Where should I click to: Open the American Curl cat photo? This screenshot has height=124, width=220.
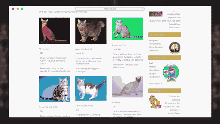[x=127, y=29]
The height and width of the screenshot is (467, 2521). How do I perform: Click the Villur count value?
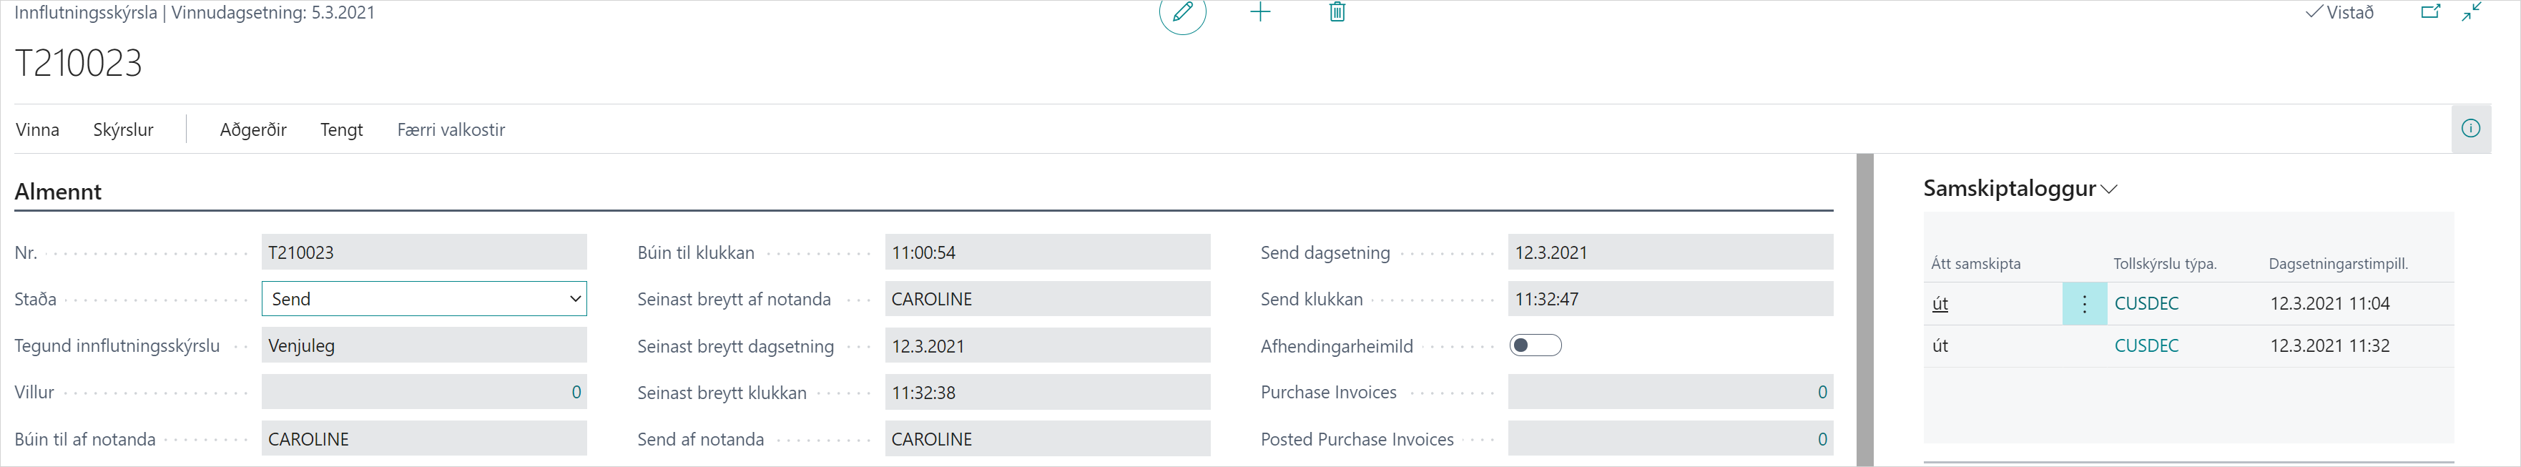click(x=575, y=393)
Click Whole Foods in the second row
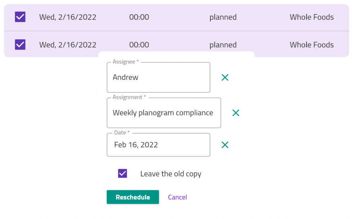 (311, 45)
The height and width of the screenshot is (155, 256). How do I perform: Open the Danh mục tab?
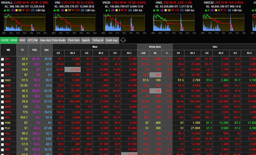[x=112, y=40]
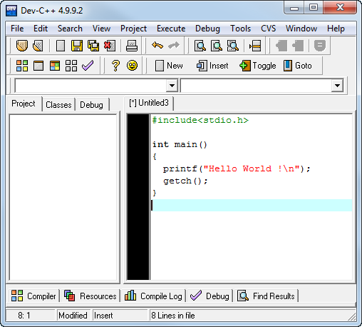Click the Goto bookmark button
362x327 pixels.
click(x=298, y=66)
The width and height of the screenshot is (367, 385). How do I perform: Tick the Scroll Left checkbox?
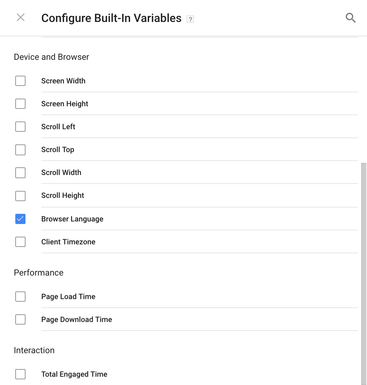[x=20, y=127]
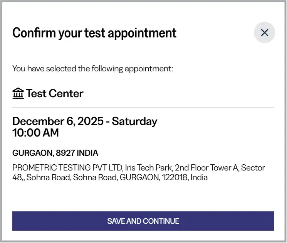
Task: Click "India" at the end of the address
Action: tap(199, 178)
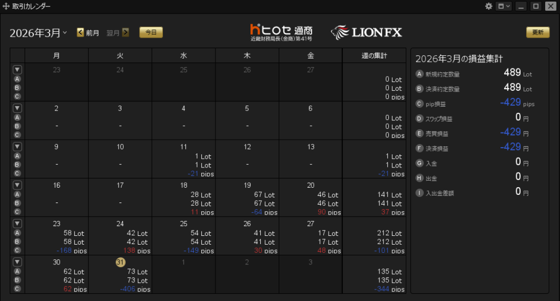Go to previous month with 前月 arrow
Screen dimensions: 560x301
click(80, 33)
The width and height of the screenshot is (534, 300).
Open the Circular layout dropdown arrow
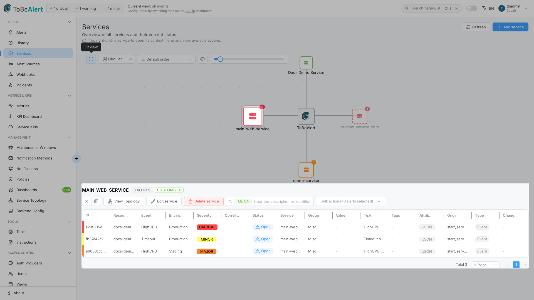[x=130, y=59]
○ ○ ○ ○
WHAT YOU SHOULD DO: Give back every entry verbatim. No pictures belong in the copy.

WRITTEN ANSWER:
Where should I click to: Open the American Curl cat photo? This screenshot has height=124, width=220.
[x=127, y=29]
The height and width of the screenshot is (467, 2521). How do I perform: Click the Villur count value?
click(x=575, y=393)
Click Whole Foods in the second row
 (311, 45)
The height and width of the screenshot is (155, 256). How do I perform: Open the Danh mục tab?
[x=112, y=40]
Click the Goto bookmark button
362x327 pixels.
click(x=298, y=66)
The width and height of the screenshot is (367, 385). How do I perform: Tick the Scroll Left checkbox?
[x=20, y=127]
Task: Click "India" at the end of the address
Action: tap(199, 178)
Go to previous month with 前月 arrow
Screen dimensions: 560x301
click(80, 33)
The width and height of the screenshot is (534, 300).
Open the Circular layout dropdown arrow
[x=130, y=59]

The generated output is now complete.